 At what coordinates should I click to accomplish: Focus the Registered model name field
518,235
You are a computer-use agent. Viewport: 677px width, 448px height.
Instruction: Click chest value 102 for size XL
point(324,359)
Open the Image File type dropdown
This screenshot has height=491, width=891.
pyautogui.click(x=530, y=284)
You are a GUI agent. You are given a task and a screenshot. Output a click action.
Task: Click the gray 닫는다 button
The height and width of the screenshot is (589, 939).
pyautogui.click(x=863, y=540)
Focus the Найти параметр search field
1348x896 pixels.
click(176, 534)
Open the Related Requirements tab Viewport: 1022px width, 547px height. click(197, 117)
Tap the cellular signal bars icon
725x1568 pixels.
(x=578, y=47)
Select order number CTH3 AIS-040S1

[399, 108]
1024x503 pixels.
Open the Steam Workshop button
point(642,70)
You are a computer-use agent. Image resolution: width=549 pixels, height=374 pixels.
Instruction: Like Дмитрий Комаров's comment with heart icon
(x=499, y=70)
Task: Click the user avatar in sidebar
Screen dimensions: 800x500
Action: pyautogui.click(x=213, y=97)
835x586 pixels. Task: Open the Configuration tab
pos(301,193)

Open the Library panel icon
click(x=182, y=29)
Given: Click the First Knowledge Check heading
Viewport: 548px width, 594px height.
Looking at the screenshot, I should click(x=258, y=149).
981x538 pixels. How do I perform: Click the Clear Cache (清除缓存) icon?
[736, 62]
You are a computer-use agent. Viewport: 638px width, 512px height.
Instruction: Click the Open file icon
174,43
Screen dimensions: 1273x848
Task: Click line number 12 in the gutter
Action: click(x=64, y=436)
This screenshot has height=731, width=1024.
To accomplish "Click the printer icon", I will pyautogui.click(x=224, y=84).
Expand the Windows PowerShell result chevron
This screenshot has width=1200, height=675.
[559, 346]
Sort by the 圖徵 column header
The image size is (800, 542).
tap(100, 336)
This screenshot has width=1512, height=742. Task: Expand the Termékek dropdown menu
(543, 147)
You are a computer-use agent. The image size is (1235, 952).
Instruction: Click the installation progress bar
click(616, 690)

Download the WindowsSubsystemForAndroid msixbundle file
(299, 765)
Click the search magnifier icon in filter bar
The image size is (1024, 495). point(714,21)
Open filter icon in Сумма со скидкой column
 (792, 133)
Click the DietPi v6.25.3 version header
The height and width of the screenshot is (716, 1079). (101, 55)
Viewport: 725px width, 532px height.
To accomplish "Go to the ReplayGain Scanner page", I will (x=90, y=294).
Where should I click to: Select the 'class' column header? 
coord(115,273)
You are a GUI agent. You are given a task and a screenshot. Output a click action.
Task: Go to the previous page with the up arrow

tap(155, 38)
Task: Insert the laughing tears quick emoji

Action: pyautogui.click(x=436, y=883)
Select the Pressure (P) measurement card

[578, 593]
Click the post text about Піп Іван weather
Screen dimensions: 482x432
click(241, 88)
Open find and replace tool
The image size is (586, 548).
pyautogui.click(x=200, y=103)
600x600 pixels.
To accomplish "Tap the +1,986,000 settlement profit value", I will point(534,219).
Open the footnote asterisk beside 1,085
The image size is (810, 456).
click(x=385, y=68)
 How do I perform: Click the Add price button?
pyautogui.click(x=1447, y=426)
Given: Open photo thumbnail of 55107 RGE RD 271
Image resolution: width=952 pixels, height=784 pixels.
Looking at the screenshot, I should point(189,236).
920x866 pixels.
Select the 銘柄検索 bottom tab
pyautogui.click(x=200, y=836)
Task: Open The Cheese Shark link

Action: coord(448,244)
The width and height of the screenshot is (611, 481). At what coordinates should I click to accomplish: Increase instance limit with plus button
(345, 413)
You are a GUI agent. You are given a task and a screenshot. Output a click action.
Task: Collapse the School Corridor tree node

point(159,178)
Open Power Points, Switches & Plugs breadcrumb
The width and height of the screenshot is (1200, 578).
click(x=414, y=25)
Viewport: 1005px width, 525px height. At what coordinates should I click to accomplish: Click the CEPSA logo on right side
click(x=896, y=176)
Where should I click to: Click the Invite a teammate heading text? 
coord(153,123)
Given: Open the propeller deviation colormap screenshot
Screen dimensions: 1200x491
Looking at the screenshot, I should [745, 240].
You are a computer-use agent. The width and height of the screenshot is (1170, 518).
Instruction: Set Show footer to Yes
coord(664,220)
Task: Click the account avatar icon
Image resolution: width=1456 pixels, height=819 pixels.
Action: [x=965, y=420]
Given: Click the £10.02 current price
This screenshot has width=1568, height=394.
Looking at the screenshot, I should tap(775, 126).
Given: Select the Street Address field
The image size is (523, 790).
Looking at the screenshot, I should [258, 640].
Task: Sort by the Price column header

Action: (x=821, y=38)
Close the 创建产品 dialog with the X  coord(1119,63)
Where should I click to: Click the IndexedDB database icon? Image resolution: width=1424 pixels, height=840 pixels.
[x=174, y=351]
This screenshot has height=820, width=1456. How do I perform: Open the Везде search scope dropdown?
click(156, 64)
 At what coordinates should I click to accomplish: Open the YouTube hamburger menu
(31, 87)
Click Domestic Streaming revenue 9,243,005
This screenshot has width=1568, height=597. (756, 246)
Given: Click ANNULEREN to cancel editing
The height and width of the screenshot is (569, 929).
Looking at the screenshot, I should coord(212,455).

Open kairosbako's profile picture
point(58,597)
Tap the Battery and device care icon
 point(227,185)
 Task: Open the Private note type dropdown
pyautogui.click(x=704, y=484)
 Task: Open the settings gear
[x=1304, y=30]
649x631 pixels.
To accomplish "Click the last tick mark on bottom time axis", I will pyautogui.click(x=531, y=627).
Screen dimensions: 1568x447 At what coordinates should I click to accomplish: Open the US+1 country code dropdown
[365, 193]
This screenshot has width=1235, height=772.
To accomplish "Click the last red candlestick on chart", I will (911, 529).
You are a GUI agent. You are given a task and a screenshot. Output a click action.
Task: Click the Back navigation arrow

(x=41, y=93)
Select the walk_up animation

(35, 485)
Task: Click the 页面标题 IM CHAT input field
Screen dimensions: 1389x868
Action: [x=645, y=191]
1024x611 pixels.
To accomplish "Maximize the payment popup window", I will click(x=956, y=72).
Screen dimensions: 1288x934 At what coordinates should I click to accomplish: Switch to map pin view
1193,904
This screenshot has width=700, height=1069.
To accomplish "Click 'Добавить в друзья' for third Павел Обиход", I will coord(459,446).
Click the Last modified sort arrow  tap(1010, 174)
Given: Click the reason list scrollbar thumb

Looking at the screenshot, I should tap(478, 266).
-=-=-
### SET EXERCISE
Can you pull every item above out and reproduce each one line for line, without changing a character?

### FINISHED EXERCISE
 At what coordinates should I click to accomplish: Focus the Registered model name field
518,235
You are a computer-use agent. Viewport: 677px width, 448px height.
Instruction: Click chest value 102 for size XL
point(324,359)
Open the Image File type dropdown
This screenshot has height=491, width=891.
pyautogui.click(x=530, y=284)
You are a GUI agent. You are given a task and a screenshot. Output a click action.
Task: Click the gray 닫는다 button
The height and width of the screenshot is (589, 939).
pyautogui.click(x=863, y=540)
Focus the Найти параметр search field
1348x896 pixels.
click(176, 534)
Open the Related Requirements tab Viewport: 1022px width, 547px height. click(197, 117)
Tap the cellular signal bars icon
725x1568 pixels.
(x=578, y=47)
Select order number CTH3 AIS-040S1

[399, 108]
1024x503 pixels.
Open the Steam Workshop button
point(642,70)
You are a computer-use agent. Image resolution: width=549 pixels, height=374 pixels.
Instruction: Like Дмитрий Комаров's comment with heart icon
(x=499, y=70)
Task: Click the user avatar in sidebar
Screen dimensions: 800x500
Action: pyautogui.click(x=213, y=97)
835x586 pixels. Task: Open the Configuration tab
pos(301,193)

Open the Library panel icon
click(x=182, y=29)
Given: Click the First Knowledge Check heading
Viewport: 548px width, 594px height.
Looking at the screenshot, I should click(x=258, y=149).
981x538 pixels. How do I perform: Click the Clear Cache (清除缓存) icon?
[736, 62]
You are a computer-use agent. Viewport: 638px width, 512px height.
Instruction: Click the Open file icon
174,43
Screen dimensions: 1273x848
Task: Click line number 12 in the gutter
Action: click(x=64, y=436)
This screenshot has height=731, width=1024.
To accomplish "Click the printer icon", I will pyautogui.click(x=224, y=84).
Expand the Windows PowerShell result chevron
This screenshot has width=1200, height=675.
[559, 346]
Sort by the 圖徵 column header
The image size is (800, 542).
tap(100, 336)
This screenshot has width=1512, height=742. Task: Expand the Termékek dropdown menu
(543, 147)
You are a computer-use agent. The image size is (1235, 952).
Instruction: Click the installation progress bar
click(616, 690)

Download the WindowsSubsystemForAndroid msixbundle file
(299, 765)
Click the search magnifier icon in filter bar
The image size is (1024, 495). point(714,21)
Open filter icon in Сумма со скидкой column
 (792, 133)
Click the DietPi v6.25.3 version header
The height and width of the screenshot is (716, 1079). (101, 55)
Viewport: 725px width, 532px height.
To accomplish "Go to the ReplayGain Scanner page", I will (x=90, y=294).
Where should I click to: Select the 'class' column header? 
coord(115,273)
You are a GUI agent. You are given a task and a screenshot. Output a click action.
Task: Go to the previous page with the up arrow

tap(155, 38)
Task: Insert the laughing tears quick emoji

Action: pyautogui.click(x=436, y=883)
Select the Pressure (P) measurement card

[578, 593]
Click the post text about Піп Іван weather
Screen dimensions: 482x432
click(241, 88)
Open find and replace tool
The image size is (586, 548).
pyautogui.click(x=200, y=103)
600x600 pixels.
To accomplish "Tap the +1,986,000 settlement profit value", I will point(534,219).
Open the footnote asterisk beside 1,085
The image size is (810, 456).
click(x=385, y=68)
 How do I perform: Click the Add price button?
pyautogui.click(x=1447, y=426)
Given: Open photo thumbnail of 55107 RGE RD 271
Image resolution: width=952 pixels, height=784 pixels.
Looking at the screenshot, I should point(189,236).
920x866 pixels.
Select the 銘柄検索 bottom tab
pyautogui.click(x=200, y=836)
Task: Open The Cheese Shark link

Action: coord(448,244)
The width and height of the screenshot is (611, 481). At what coordinates should I click to accomplish: Increase instance limit with plus button
(345, 413)
You are a GUI agent. You are given a task and a screenshot. Output a click action.
Task: Collapse the School Corridor tree node

point(159,178)
Open Power Points, Switches & Plugs breadcrumb
The width and height of the screenshot is (1200, 578).
click(x=414, y=25)
Viewport: 1005px width, 525px height. At what coordinates should I click to accomplish: Click the CEPSA logo on right side
click(x=896, y=176)
Where should I click to: Click the Invite a teammate heading text? 
coord(153,123)
Given: Open the propeller deviation colormap screenshot
Screen dimensions: 1200x491
Looking at the screenshot, I should [745, 240].
You are a computer-use agent. The width and height of the screenshot is (1170, 518).
Instruction: Set Show footer to Yes
coord(664,220)
Task: Click the account avatar icon
Image resolution: width=1456 pixels, height=819 pixels.
Action: [x=965, y=420]
Given: Click the £10.02 current price
This screenshot has width=1568, height=394.
Looking at the screenshot, I should tap(775, 126).
Given: Select the Street Address field
The image size is (523, 790).
Looking at the screenshot, I should [258, 640].
Task: Sort by the Price column header

Action: (x=821, y=38)
Close the 创建产品 dialog with the X  coord(1119,63)
Where should I click to: Click the IndexedDB database icon? Image resolution: width=1424 pixels, height=840 pixels.
[x=174, y=351]
This screenshot has height=820, width=1456. How do I perform: Open the Везде search scope dropdown?
click(156, 64)
 At what coordinates should I click to accomplish: Open the YouTube hamburger menu
(31, 87)
Click Domestic Streaming revenue 9,243,005
This screenshot has width=1568, height=597. (756, 246)
Given: Click ANNULEREN to cancel editing
The height and width of the screenshot is (569, 929).
Looking at the screenshot, I should coord(212,455).

Open kairosbako's profile picture
point(58,597)
Tap the Battery and device care icon
 point(227,185)
 Task: Open the Private note type dropdown
pyautogui.click(x=704, y=484)
 Task: Open the settings gear
[x=1304, y=30]
649x631 pixels.
To accomplish "Click the last tick mark on bottom time axis", I will pyautogui.click(x=531, y=627).
Screen dimensions: 1568x447 At what coordinates should I click to accomplish: Open the US+1 country code dropdown
[365, 193]
This screenshot has width=1235, height=772.
To accomplish "Click the last red candlestick on chart", I will (911, 529).
You are a GUI agent. You are given a task and a screenshot. Output a click action.
Task: Click the Back navigation arrow

(x=41, y=93)
Select the walk_up animation

(35, 485)
Task: Click the 页面标题 IM CHAT input field
Screen dimensions: 1389x868
Action: [x=645, y=191]
1024x611 pixels.
To accomplish "Maximize the payment popup window", I will click(x=956, y=72).
Screen dimensions: 1288x934 At what coordinates should I click to accomplish: Switch to map pin view
1193,904
This screenshot has width=700, height=1069.
To accomplish "Click 'Добавить в друзья' for third Павел Обиход", I will coord(459,446).
Click the Last modified sort arrow  tap(1010, 174)
Given: Click the reason list scrollbar thumb

Looking at the screenshot, I should tap(478, 266).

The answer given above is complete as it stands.